Useful criteria in diagnosing müllerian/mesodermal AS
include in general:
  • Two or more stromal mitotic figures/10 HPFs

  • Marked stromal cellularity

  • Significant stromal cell atypia


Modified criteria for ovarian ASs
include
  • Conspicuous non-invasive müllerian-type glands within predominant malignant stromal component, either homologous or heterologous

  • Periglandular cuffs or intraglandular protrusions of cellular stroma, or both

  • Usually at least mild stromal atypia

  • Stromal mitotic count variable, but may be very low


Immunohistochemical profile :
The stromal component is typically positive for vimentin, WT1, CD10, estrogen, and progesterone receptors (ER and PR) with variable expression of cytokeratin, muscle actin and androgen receptor, an immunohistologic profile that overlaps with that of endometrial stromal neoplasms.
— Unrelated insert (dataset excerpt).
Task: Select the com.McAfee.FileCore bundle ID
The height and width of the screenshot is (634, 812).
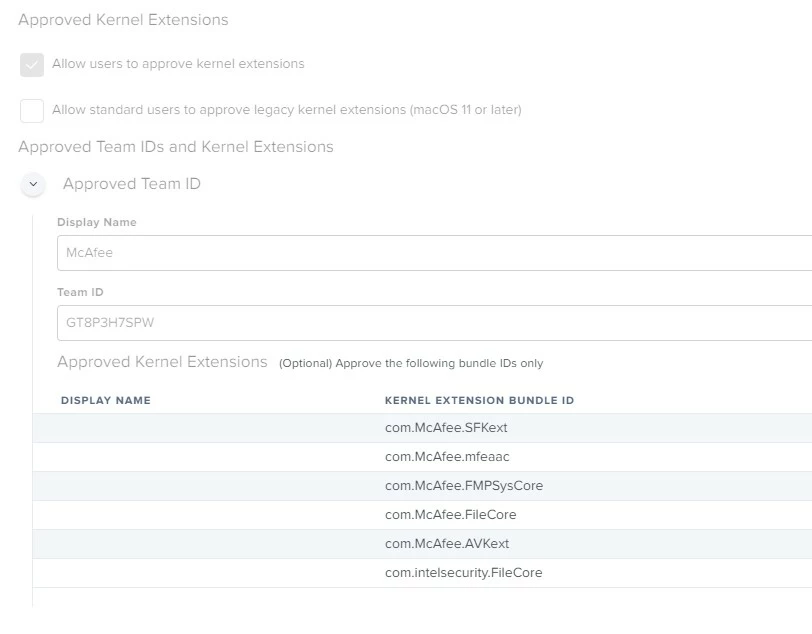Action: click(451, 515)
Areas of MASO are typically CD10, ER and PR negative.

Differential Diagnosis :
Adenofibroma. Although it may have a similar gross appearance in the uterus or at extrauterine sites, on microscopic examination the stromal component of the tumor is cytologically benign, with cells resembling fibroblasts or endometrial stromal cells exhibiting no or minimal nuclear atypia and no mitotic activity. Zaloudek and Norris reported stromal mitotic rate as the most reliable criterion in this differential diagnosis in uterine tumors, and concluded that only tumors with stromal mitotic counts ³ 4 MFs/10 HPFs should be diagnosed as AS. However, almost half of their clinically malignant ASs, had mitotic rates of only 4 or 5/10HPFs; while a "benign" count was that of 3MFs/10 HPFs, this subtle difference is within interobserver variation and also related to variations in cellularity. In contrast, Clement and Scully encountered a number of ASs with 2 or 3 MFs/10HPF that either had extrauterine disease at the time of presentation or recurred after hysterectomy, while Eichhorn and colleagues found that ovarian ASs with 2 or less mitoses/10HPFs also behaved in a malignant fashion. Thus, it appears that almost any measurable degree of stromal mitotic activity can be associated with a malignant behavior and that the diagnosis should rely upon other morphologic findings including absence of heterologous elements, periglandular condensation of the stromal cells and invasion in adenofibromas.
  • We diagnose as adenosarcoma tumors with 2 or more MFs/10HPFs, a mitotic rate that will detect almost all tumors with a malignant potential.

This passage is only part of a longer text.